Pas n'importe quel ballon: un ballon à grelots utilisé au cécifoot, le football à cinq des non-voyants.

Sur un sol de terre rouge, 150 jeunes élèves de l'Institut des jeunes aveugles (IJA) de Bamako pratiquent le football à 5 lors de trois séances d'entraînement hebdomadaires.

Cette discipline suit les règles de la Fédération internationale de football (FIFA), avec des aménagements pour tenir compte du handicap des joueurs.

Le terrain est entouré de hautes barrières de protection latérales, les joueurs repèrent le ballon au son des grelots qu'il contient.

Seul le gardien de but a une bonne vue. Et de part et d'autre des buts, des guides donnent de la voix pour orienter les joueurs vers les cages.
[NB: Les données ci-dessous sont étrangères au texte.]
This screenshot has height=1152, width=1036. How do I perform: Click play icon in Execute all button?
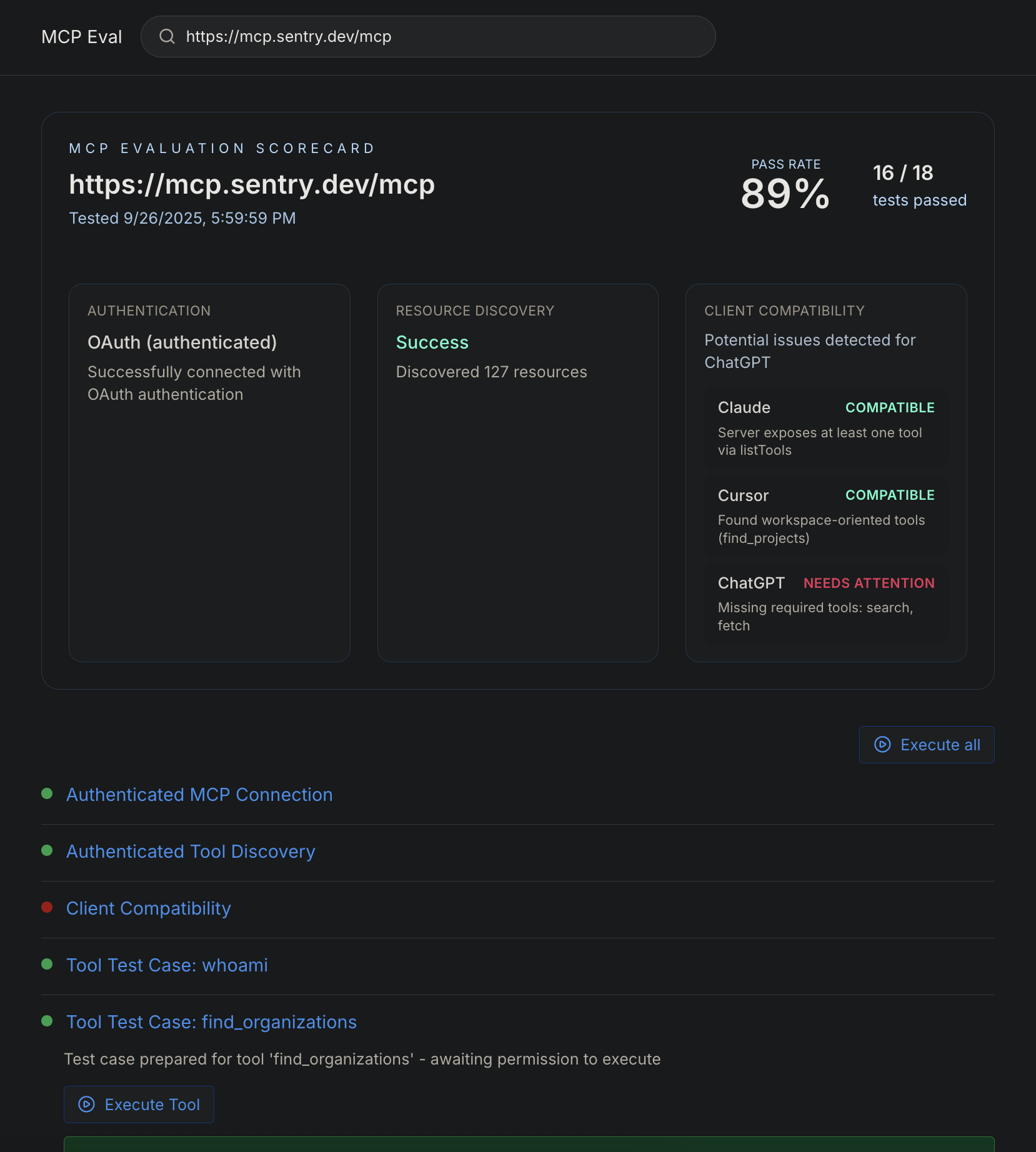(882, 744)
Tous les joueurs portent des masques pour mettre aveugles et malvoyants sur un pied d'égalité.

Daouda Kassambara, 8 ans, assure que ce sport le motive à travailler davantage à l'école.

Le cécifoot "me donne envie d'aller encore plus loin (dans les études) car un jour viendra, je serai un grand joueur, pourquoi pas un joueur international?".
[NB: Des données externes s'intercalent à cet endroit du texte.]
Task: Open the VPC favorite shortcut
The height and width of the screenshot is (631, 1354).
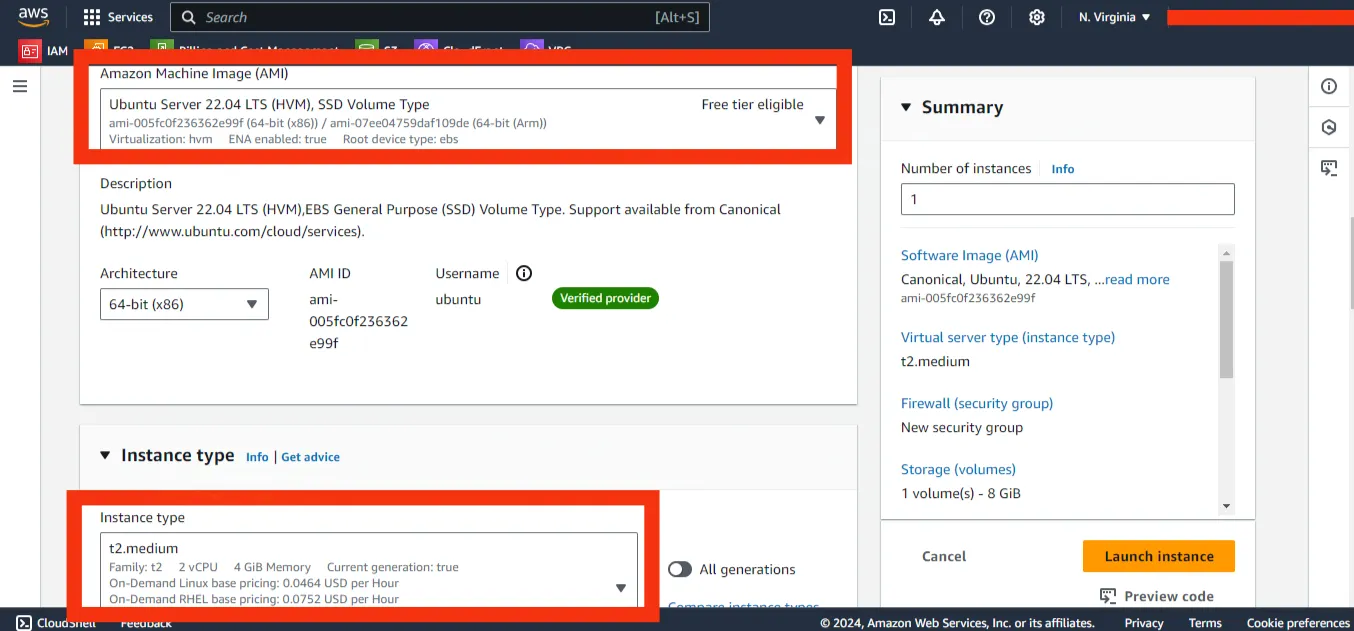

Au-delà de l'effort physique, cette discipline permet aux jeunes de développer les qualités d'assurance et d'autonomie nécessaires dans la vie quotidienne, selon des spécialistes.

"J'ai aimé ces enfants depuis leur jeune âge et j'aime leur donner le peu que j'ai", affirme, après une séance d'entraînement, Mariam Katito.
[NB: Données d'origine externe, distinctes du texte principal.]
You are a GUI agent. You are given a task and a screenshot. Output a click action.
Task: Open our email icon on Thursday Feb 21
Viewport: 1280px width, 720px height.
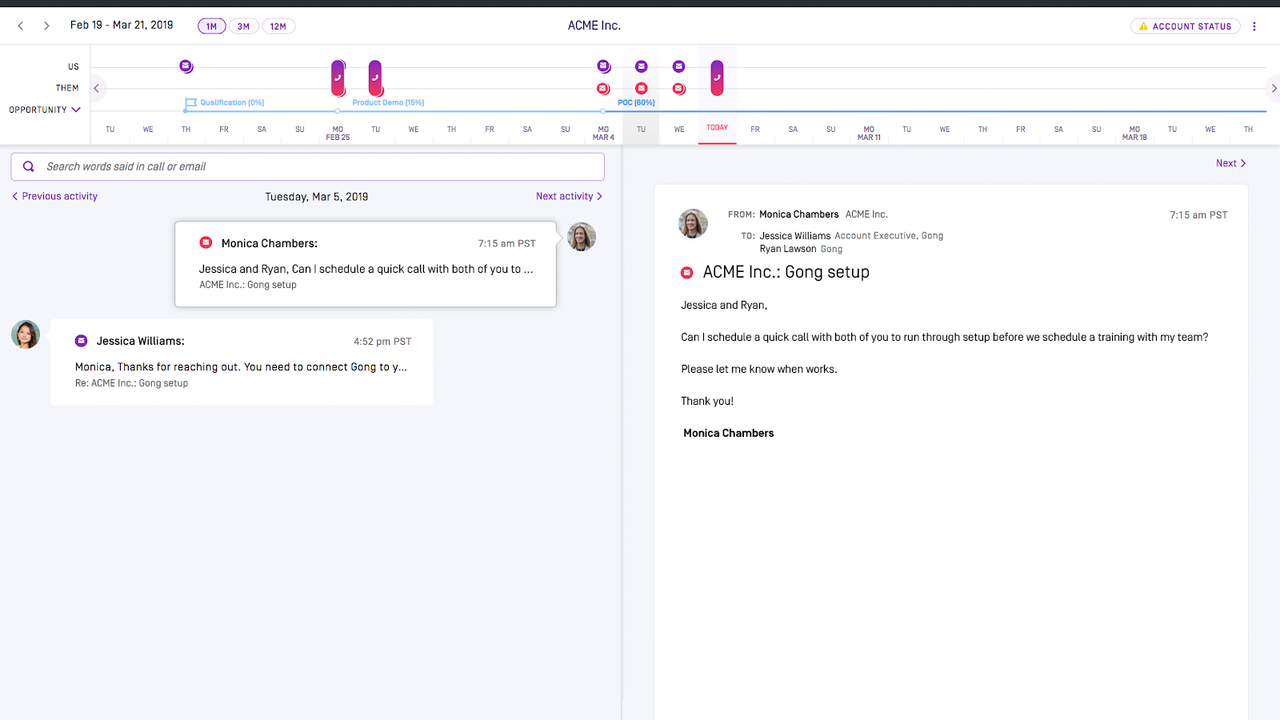186,66
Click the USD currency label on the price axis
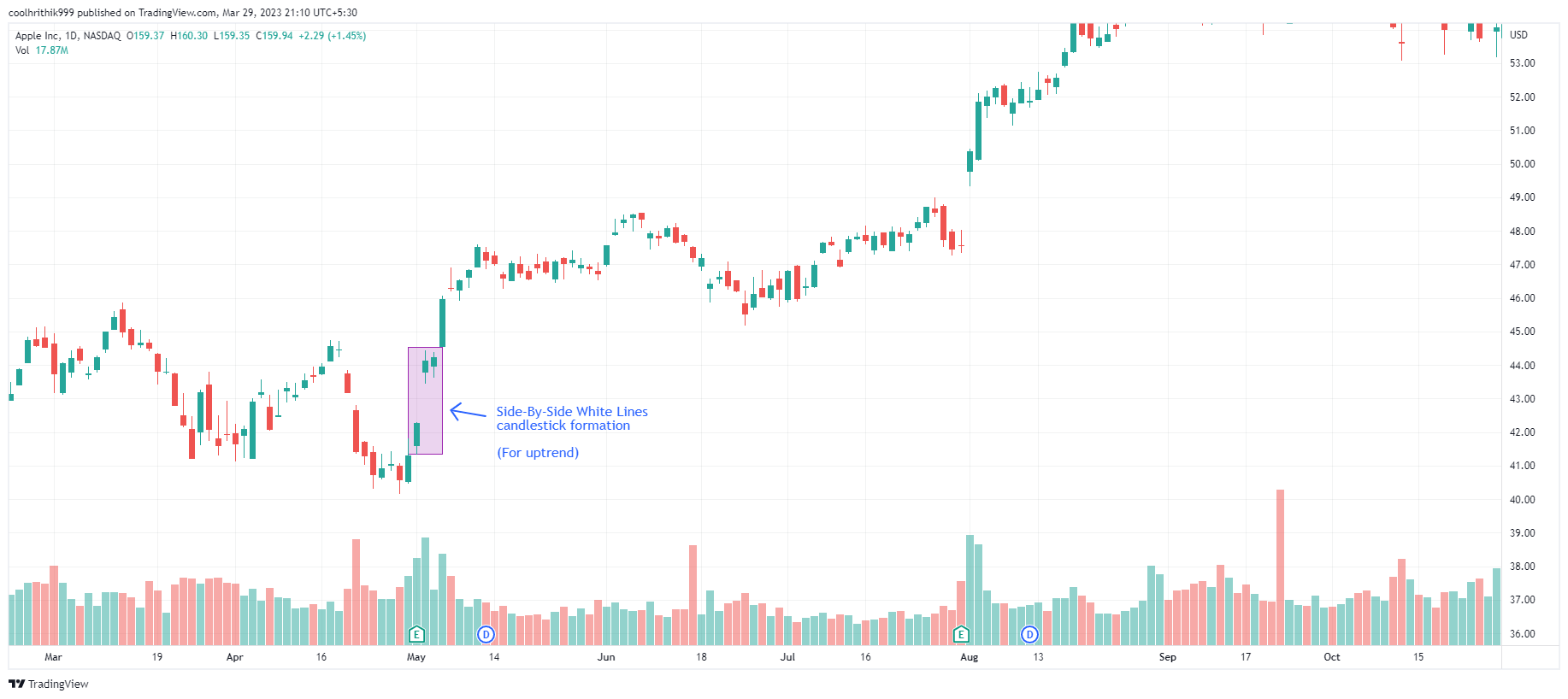Viewport: 1568px width, 699px height. point(1518,35)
Cette professeur d'éducation physique dans un lycée de Bamako consacre son temps libre à encadrer les jeunes footballeurs mal-voyants.

Le cécifoot, "c'est la maîtrise de la balle, de l'espace, et surtout de la communication", explique Alamissa Cissé, lui-même aveugle, enseignant à l'IJA et capitaine de l'équipe.

"Par exemple, +voy voy+ veut dire qu'à chaque mouvement ou à chaque contact avec le ballon, il faut dire +voy+ pour ne pas se télescoper", explique l'enseignant.

Mamadou Thiam, 18 ans, pratique le cécifoot depuis deux ans. "C'est ma passion. Mon objectif est de jouer dans les grandes compétitions internationales".

Depuis les Jeux Olympiques d'Athènes en 2004, le cécifoot est en effet une discipline olympique.

Mais aucun championnat n'est organisé en Afrique, où seuls deux pays disposent d'une équipe nationale, le Cameroun et le Maroc.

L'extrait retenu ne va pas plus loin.